The best way to deal with problem employees is to prevent the problem from developing, and the place to start is in recruitment. Taking care with each new hire is the surest guarantee the entrepreneur has that the costly and time-consuming process of dealing with problem employees can be avoided. Sometimes, however, despite all your best efforts, something starts to go wrong.

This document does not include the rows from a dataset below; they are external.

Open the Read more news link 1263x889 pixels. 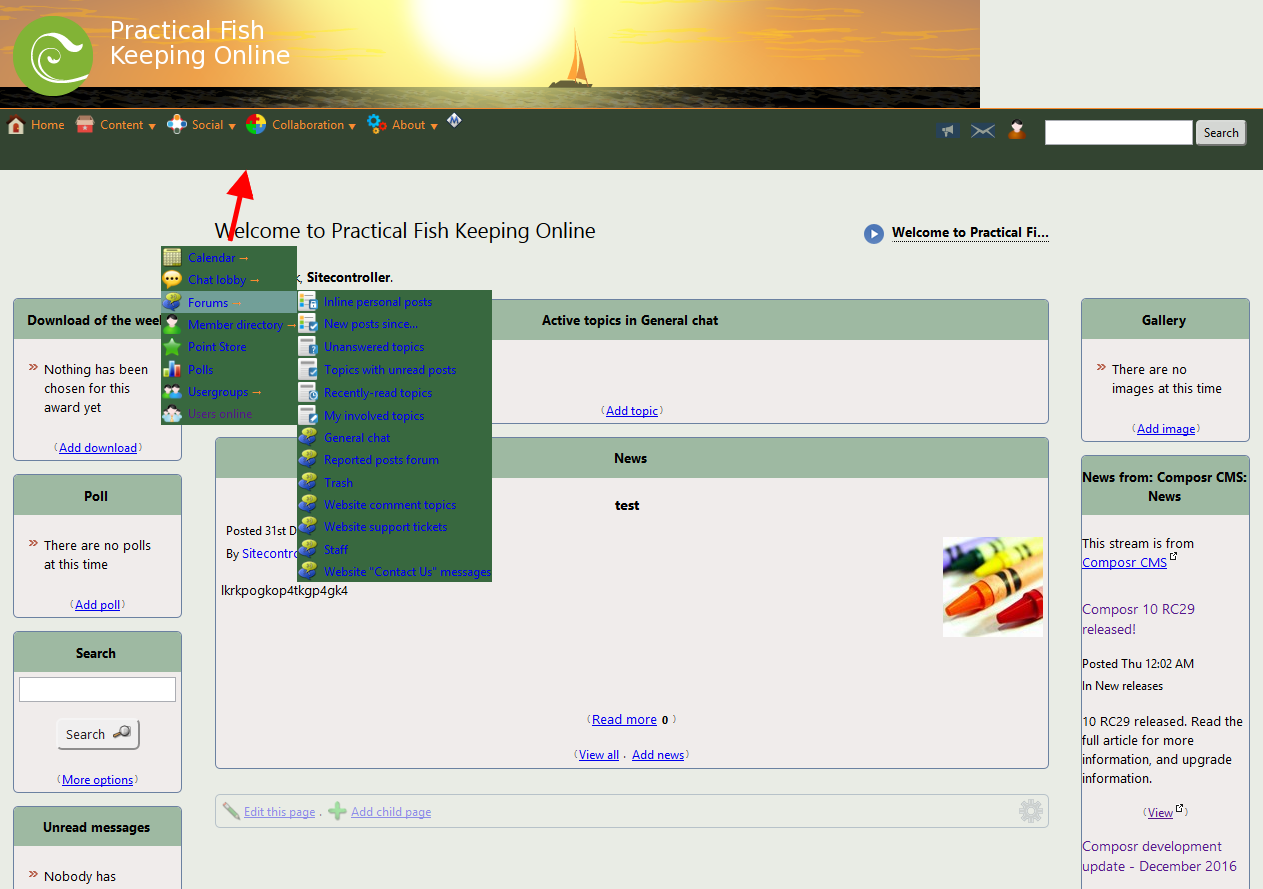pos(624,720)
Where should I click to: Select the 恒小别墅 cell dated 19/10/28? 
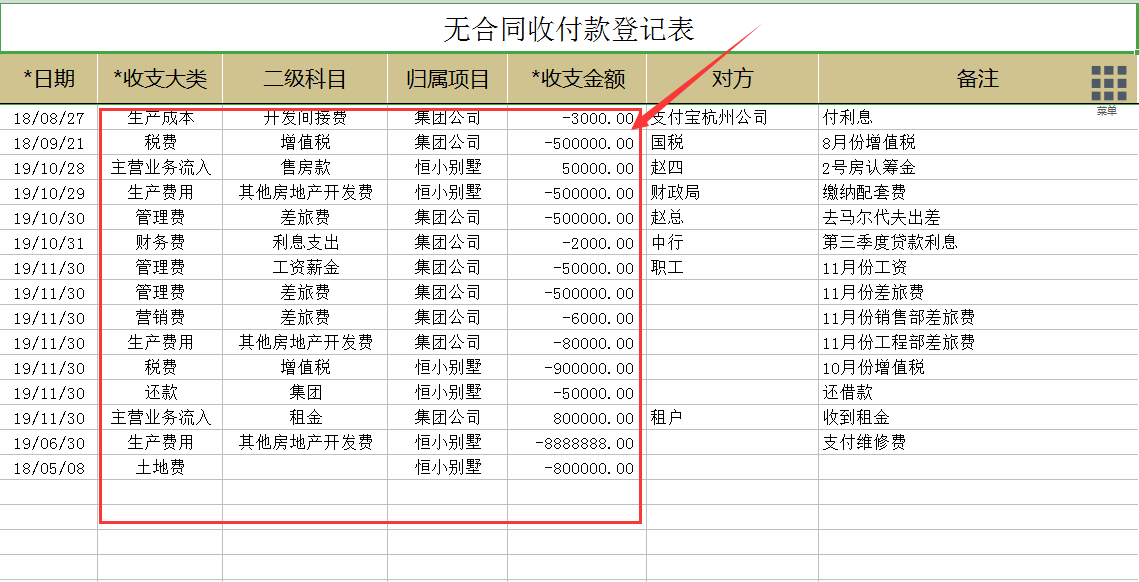pos(452,166)
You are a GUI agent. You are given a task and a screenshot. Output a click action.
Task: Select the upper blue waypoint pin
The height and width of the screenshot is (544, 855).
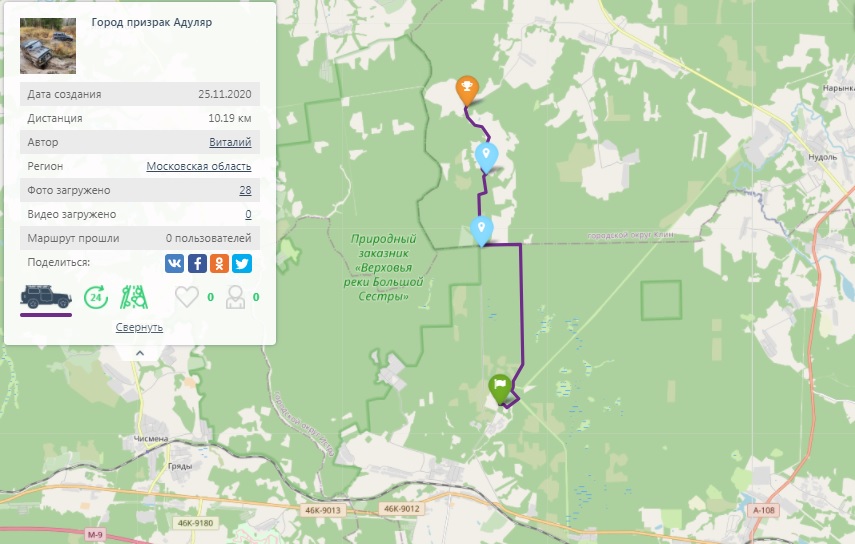(x=486, y=157)
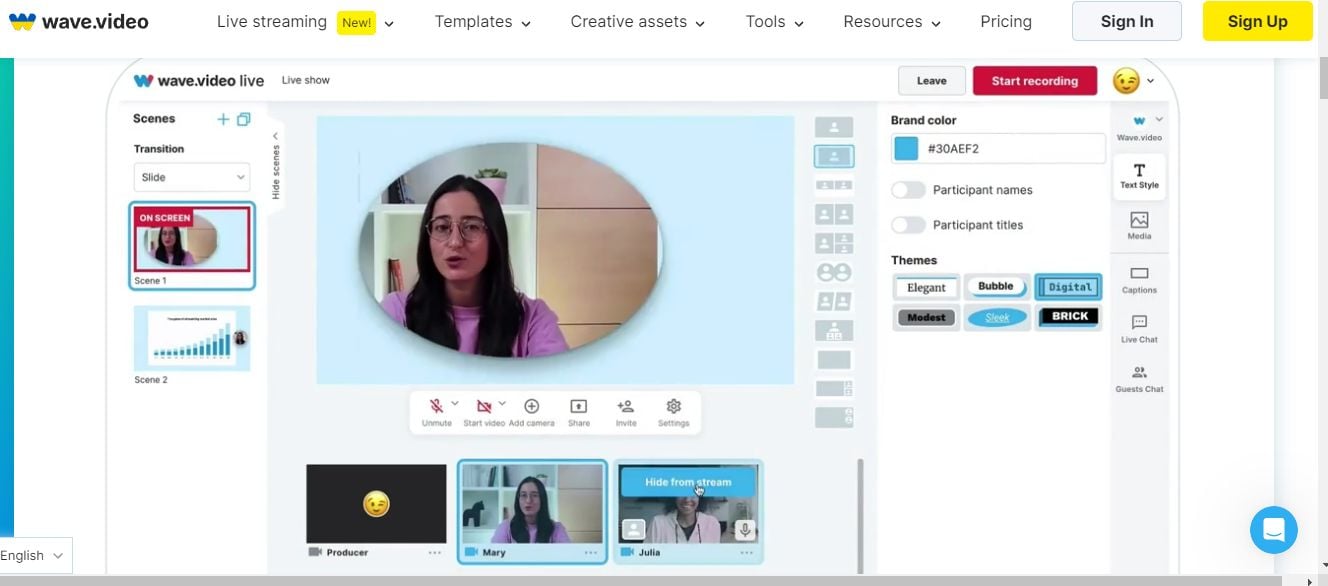Screen dimensions: 1328x586
Task: Open the Guests Chat panel
Action: coord(1140,380)
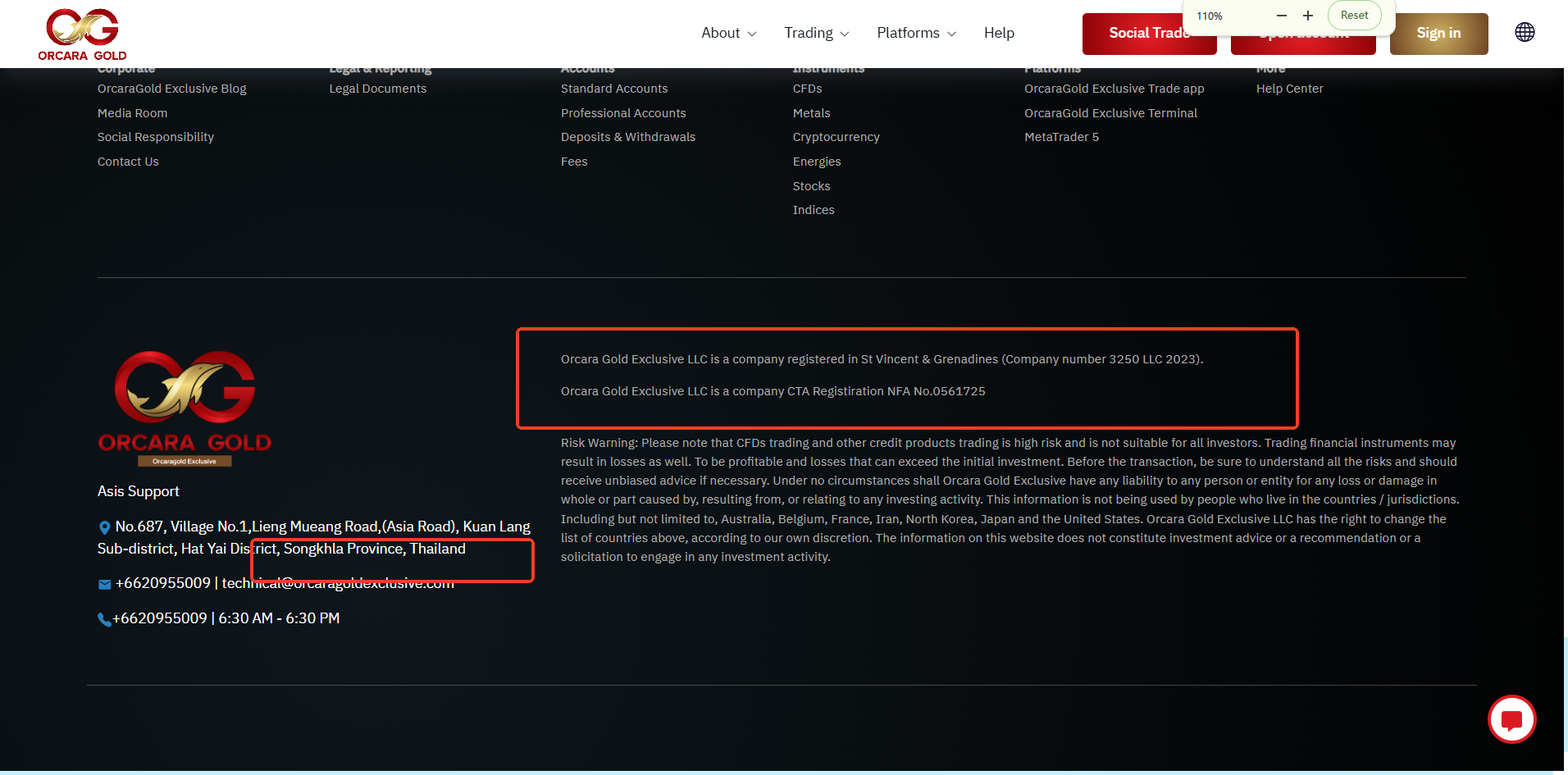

Common indicators of a performance problem include:

  • missed or unsatisfactorily completed objectives
  • missed deadlines and timetables
  • poor quality work
  • a demonstrable lack of required skills
  • unacceptable behaviour towards other people in the company or clients and suppliers

Tips and traps for managers

A brief summary of what to do and what not to do when trying to solve an employee problem:

Traps Tips
• Condone inappropriate behaviour. • Correct inappropriate behaviour.
• Act on assumptions and gossip. • Gather facts.
• Be judgemental. • Stay objective.
• Act informally. • Document all aspects of issue.
• Avoid talking problem over with employee. • Listen to the employee’s side
• Hurry through issue. • Make time for thorough assessment.

 

The five-step performance improvement process

Here is a five-step program to use when dealing with problem employees. The performance improvement process (PIP) is a positive process for action to correct a performance or behaviour problem with measurable performance or behaviour targets and agreed-upon time frames. PIP is not a disciplinary measure but rather a proactive way to encourage an employee to correct behaviour or to improve deteriorating performance.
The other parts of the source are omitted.